- _Exercise goal_:
Look through the listing below for the line containing "Task: Open the 3 Applications details link". Copy it and each line after it up to and including the line containing "Given: Click the Anime", exactly, leaving out pictures.

======== Information supplied

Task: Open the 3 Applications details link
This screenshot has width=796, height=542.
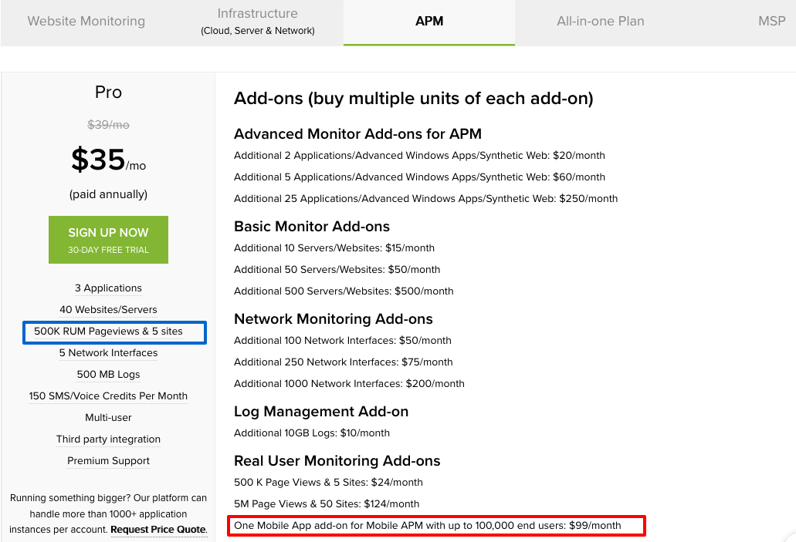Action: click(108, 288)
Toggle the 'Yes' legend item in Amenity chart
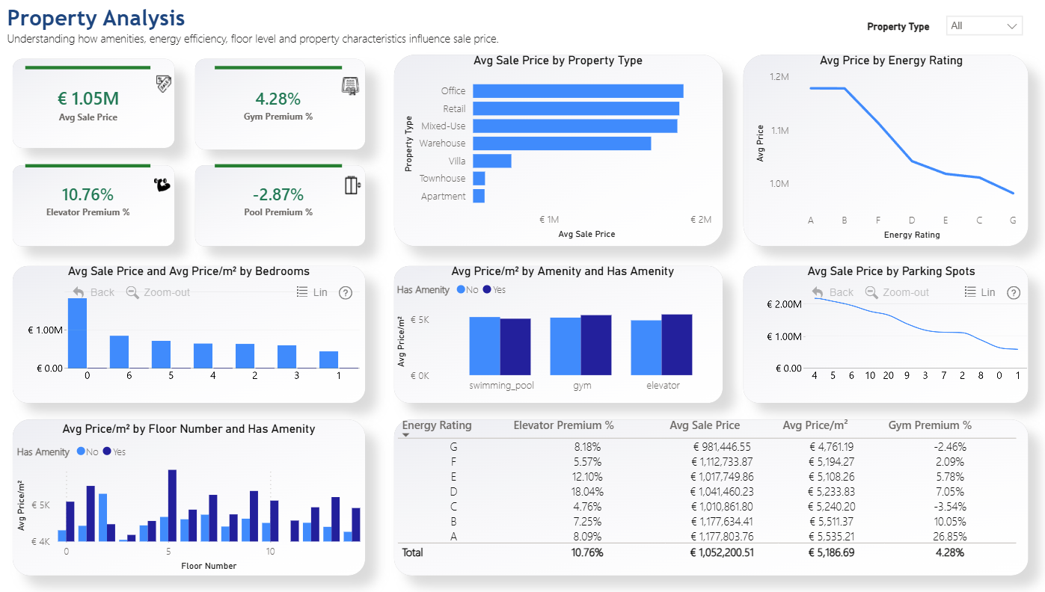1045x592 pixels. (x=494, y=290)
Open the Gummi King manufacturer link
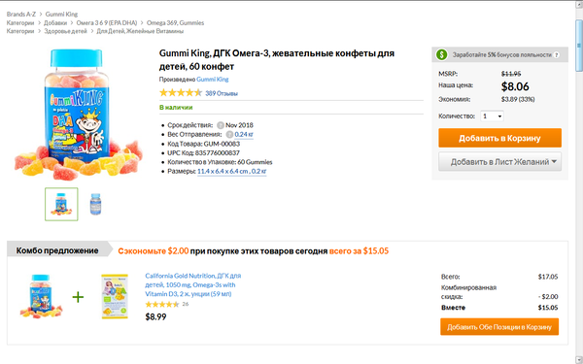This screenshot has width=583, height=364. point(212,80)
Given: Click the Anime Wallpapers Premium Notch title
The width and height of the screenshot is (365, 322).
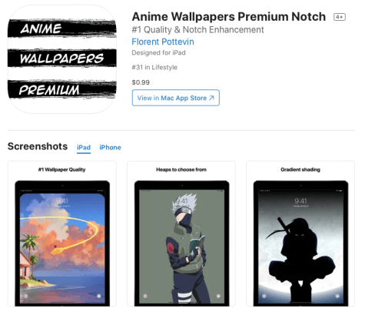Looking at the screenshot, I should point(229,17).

================
======== Information supplied

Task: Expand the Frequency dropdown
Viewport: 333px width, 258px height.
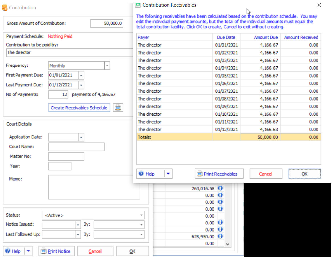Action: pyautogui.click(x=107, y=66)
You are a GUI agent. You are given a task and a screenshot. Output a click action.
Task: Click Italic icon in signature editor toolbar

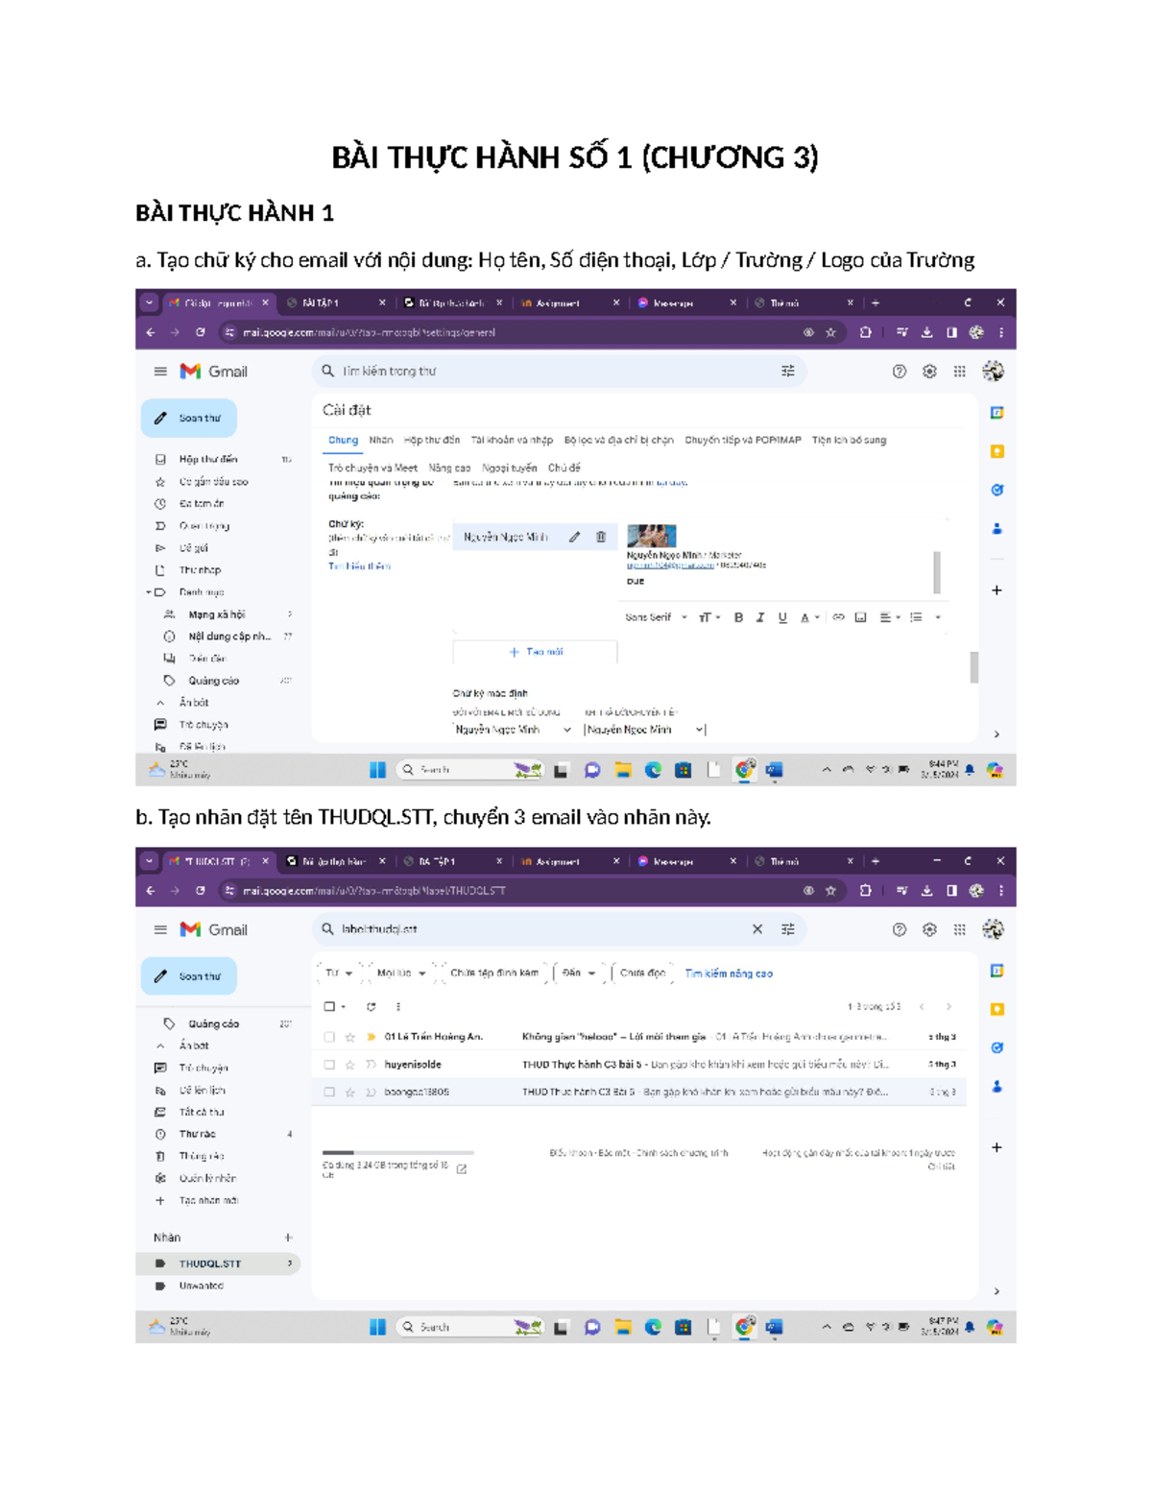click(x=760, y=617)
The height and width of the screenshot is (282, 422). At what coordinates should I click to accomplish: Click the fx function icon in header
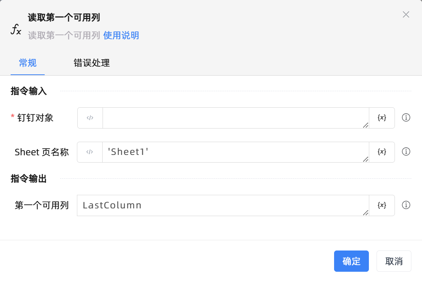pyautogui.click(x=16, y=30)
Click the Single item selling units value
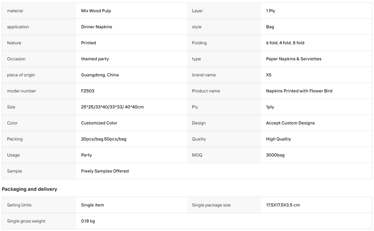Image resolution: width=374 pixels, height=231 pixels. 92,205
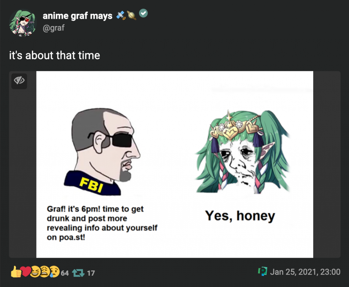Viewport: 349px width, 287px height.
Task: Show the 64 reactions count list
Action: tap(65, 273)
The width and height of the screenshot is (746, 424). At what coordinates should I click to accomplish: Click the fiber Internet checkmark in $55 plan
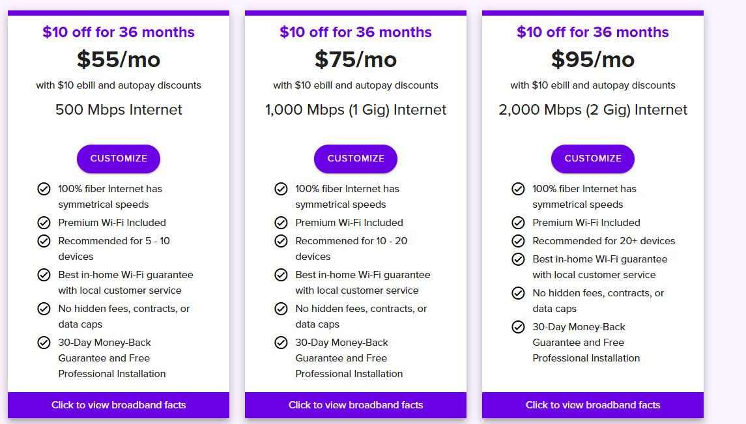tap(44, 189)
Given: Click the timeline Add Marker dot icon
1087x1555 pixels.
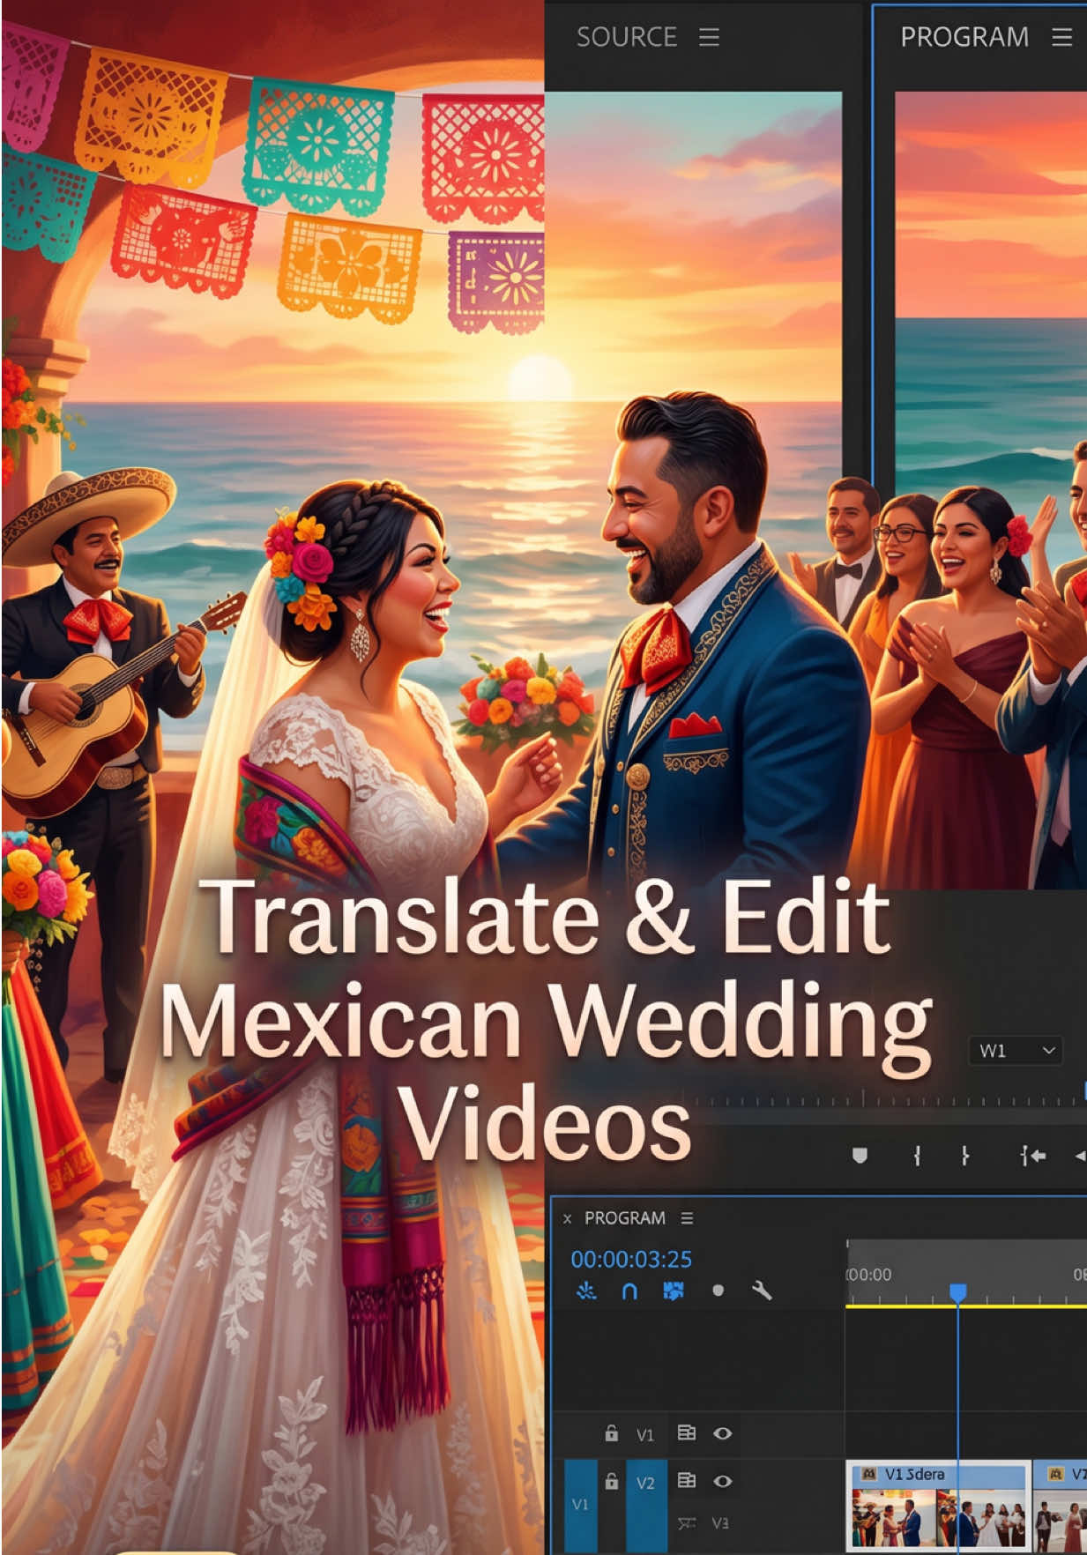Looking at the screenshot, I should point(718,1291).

================

- _Expected answer_:
Task: Open the 3 Applications details link
This screenshot has width=796, height=542.
Action: click(108, 288)
Toggle the 'Yes' legend item in Amenity chart
1045x592 pixels. (x=494, y=290)
Open the Gummi King manufacturer link
This screenshot has width=583, height=364. point(212,80)
Given: Click the Anime Wallpapers Premium Notch title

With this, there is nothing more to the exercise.